New in Air/Light: An essay by Kristen Gallagher, and poetry by Diane Mehta, Kristin Robertson, and Brian Kim Stefans
Dear Readers,
In Kristen Gallagher’s beautiful essay on her father, she writes that she was “raised…on the old Irish adage: Never let the facts get in the way of the truth, and never let the truth get in the way of a good story…. If the facts don’t give the feeling of the experience, then we reshape, remix, resize those facts.”
We here at Air/Light couldn’t agree more, and we’re excited, as always, to bring you a whole host of writing that gets to the truth through a good story and beautiful language. Alongside Gallagher’s essay we’re thrilled to present you with poems by Diane Mehta, Kristin Robertson, and Brian Kim Stefans.
We know you’re gonna love it all, just like we do.
✌️
The Editors
Kristen Gallagher: “Vanguard Mail Operations”
It all started when, after nearly twenty years in the mailroom, someone from management in the Communications Department noticed that Eddie was a smart guy and a good communicator. This manager said, “We gotta get you out of this mailroom, I’ll find you something.” And soon enough, Eddie was brought into the Communications Department for a chance at a 9-to-5 office job—not only that, but a job as a writer. For his entire life, Eddie had wanted to be recognized as a writer, “a published author” as he called it, but he never knew how to make it happen. With this opportunity, he felt his time had finally come.
Diane Mehta: “Racket on the Petals,” “Hedge Man,” “Vanishing Point Canto,” “Freddie Mercury in Paradiso,” “Jeanne Lee, Conspiracy”
Hedge Man
The gardener climbs a ladder, wiring floodlights
in to snip the darkness off and save us.
We think we are so rich, below hedges
trimmed; we believe in Galileo because we telescope
objects of desire and confirm their centrality.
We have lived here since the fourteenth century.
We are kings of pencil shavings and paper
gaming high designs; we word-build
in Scrabble and weep over apocalypse letters
that won’t weave mechaniv into E or zock in O.

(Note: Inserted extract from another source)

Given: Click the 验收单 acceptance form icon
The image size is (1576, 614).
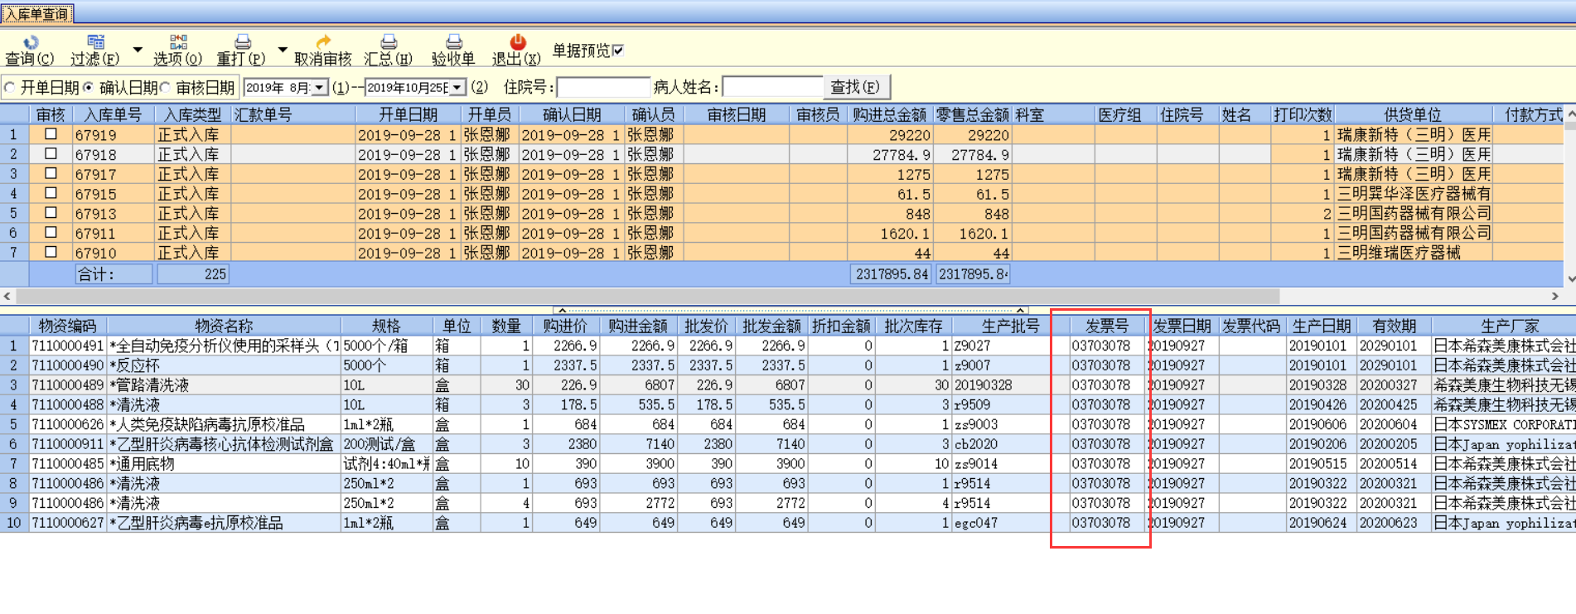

The floodlights swallow all the stars
we loved so much, but made within its shimmer
spotlights of our faces, dissolving behind us
with words and shapes we made at our tables,
knowledge in hand, believing we are so rich.
Kristin Robertson: “Apostrophe,” “Lottery (I’ll never know)”
Apostrophe
The four-year-old points a finger, dares you to speak,
dust particles whirl then spark in the afternoon sun.
Baby girl sees right through you. I invented
the silent treatment, recognize your game, even
in the hall, where now I listen but never hear you,
only her. She answers her own questions:
Did you meet her imaginary fruit bat? You did.
Is Jupiter still your favorite planet? Sure.
Brian Kim Stefans: “Fallen,” “Mirror and Table”
MIRROR AND TABLE
an solchen Dingen habe ich schauen gelernt 4
—Rilke
There is a mirror—it doesn’t reflect,
it sees. Forces acquire mass,
and the ashtray with azure patterns,
the clear wine glass that bleeds gradients
of color, the brown table, the closed book—
these are the mirror of attention,
the solid, evanescent foundation
of I—that might otherwise be a rumor.